**DATA RECORDS:**
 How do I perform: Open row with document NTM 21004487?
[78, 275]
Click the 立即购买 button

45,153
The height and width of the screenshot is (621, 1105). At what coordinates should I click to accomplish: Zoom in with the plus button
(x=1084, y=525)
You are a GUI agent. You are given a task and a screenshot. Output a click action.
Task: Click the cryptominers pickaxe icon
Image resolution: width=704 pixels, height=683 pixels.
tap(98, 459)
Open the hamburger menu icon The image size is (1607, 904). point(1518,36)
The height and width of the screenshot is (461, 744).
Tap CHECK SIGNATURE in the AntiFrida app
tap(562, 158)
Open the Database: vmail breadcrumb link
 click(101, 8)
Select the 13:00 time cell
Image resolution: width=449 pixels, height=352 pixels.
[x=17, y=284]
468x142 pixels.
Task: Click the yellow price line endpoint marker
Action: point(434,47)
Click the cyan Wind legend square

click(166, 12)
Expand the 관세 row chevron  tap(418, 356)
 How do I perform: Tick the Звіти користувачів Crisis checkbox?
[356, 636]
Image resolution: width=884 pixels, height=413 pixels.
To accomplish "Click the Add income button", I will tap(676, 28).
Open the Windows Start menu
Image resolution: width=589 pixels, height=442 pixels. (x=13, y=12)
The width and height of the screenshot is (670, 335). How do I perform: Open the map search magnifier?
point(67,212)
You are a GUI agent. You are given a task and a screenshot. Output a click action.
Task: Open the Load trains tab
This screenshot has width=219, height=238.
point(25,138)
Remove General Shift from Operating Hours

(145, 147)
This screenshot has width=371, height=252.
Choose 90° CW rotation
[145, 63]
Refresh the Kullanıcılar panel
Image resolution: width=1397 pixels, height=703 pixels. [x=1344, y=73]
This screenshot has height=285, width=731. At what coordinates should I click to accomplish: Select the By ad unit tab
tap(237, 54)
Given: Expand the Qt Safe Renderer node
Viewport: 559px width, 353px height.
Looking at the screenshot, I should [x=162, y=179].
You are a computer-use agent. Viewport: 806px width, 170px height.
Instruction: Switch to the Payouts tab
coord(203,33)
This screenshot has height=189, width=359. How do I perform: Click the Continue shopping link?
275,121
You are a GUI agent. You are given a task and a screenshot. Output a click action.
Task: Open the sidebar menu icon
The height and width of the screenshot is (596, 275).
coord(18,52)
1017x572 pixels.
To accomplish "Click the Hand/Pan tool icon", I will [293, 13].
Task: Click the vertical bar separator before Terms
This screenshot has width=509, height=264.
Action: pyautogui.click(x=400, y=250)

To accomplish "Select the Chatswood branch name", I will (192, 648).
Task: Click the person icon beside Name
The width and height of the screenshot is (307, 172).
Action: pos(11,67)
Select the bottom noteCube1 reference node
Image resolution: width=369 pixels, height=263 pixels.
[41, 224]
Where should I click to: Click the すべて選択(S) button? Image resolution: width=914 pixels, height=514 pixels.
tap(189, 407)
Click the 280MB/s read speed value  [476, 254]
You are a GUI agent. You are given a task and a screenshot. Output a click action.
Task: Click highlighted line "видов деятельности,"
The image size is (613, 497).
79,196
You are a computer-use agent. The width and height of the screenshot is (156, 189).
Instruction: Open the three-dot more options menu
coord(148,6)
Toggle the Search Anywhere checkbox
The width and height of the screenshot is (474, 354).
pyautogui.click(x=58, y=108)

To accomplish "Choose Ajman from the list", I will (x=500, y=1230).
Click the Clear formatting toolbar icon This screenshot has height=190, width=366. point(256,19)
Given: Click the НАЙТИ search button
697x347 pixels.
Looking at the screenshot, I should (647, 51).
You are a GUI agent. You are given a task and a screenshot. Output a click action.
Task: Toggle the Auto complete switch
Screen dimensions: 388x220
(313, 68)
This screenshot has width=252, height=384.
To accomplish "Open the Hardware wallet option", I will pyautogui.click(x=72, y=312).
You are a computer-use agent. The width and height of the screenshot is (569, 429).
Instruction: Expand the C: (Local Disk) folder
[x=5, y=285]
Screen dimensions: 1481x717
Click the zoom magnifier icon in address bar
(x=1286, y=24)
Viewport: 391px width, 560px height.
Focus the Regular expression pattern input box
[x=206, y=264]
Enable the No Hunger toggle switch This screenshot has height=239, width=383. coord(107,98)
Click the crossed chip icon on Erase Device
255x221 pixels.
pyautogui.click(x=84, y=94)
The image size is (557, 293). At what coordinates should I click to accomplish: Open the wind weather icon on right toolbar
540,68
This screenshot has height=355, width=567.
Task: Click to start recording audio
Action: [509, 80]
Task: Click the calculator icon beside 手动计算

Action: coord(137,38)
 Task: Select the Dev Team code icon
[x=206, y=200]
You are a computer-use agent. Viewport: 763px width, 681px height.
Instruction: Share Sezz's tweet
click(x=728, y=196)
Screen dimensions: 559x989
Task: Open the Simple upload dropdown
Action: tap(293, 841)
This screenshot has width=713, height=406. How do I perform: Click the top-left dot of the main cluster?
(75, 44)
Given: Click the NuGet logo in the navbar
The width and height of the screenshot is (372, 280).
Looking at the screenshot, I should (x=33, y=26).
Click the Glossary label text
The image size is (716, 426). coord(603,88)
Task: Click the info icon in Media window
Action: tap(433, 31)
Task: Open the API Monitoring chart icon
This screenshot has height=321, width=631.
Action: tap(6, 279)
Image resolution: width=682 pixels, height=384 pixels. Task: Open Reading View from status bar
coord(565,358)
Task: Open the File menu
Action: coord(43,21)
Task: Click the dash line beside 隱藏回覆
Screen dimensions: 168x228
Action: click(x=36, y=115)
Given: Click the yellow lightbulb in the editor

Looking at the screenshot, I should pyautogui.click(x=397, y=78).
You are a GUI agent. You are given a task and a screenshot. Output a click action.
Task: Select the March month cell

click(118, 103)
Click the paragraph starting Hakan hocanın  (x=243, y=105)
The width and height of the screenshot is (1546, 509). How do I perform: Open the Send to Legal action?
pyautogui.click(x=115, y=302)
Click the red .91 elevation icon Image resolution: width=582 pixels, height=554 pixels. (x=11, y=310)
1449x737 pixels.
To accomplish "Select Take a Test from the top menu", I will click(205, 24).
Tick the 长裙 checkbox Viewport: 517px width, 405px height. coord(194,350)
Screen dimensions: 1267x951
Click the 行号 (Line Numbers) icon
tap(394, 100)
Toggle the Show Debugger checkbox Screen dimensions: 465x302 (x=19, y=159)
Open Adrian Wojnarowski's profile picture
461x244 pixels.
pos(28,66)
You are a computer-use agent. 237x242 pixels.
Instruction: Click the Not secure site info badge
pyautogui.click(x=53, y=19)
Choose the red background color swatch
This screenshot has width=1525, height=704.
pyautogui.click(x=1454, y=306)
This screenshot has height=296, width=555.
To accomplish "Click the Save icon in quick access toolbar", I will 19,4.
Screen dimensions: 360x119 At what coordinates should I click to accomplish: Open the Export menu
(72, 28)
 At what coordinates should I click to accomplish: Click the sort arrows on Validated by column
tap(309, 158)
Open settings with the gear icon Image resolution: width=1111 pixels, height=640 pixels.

**EXERCISE REQUIREMENTS:**
For this task, write out exactly the lines of the entries above, starting at the line with "This screenshot has height=189, width=359." and ending at the line with "Task: Click the person icon beside Name", both included, and no others.

**REPLY TO THE TASK:**
This screenshot has height=189, width=359. How do I perform: Click the Continue shopping link?
275,121
You are a GUI agent. You are given a task and a screenshot. Output a click action.
Task: Open the sidebar menu icon
The height and width of the screenshot is (596, 275).
coord(18,52)
1017x572 pixels.
To accomplish "Click the Hand/Pan tool icon", I will [293, 13].
Task: Click the vertical bar separator before Terms
This screenshot has width=509, height=264.
Action: pyautogui.click(x=400, y=250)

To accomplish "Select the Chatswood branch name", I will (192, 648).
Task: Click the person icon beside Name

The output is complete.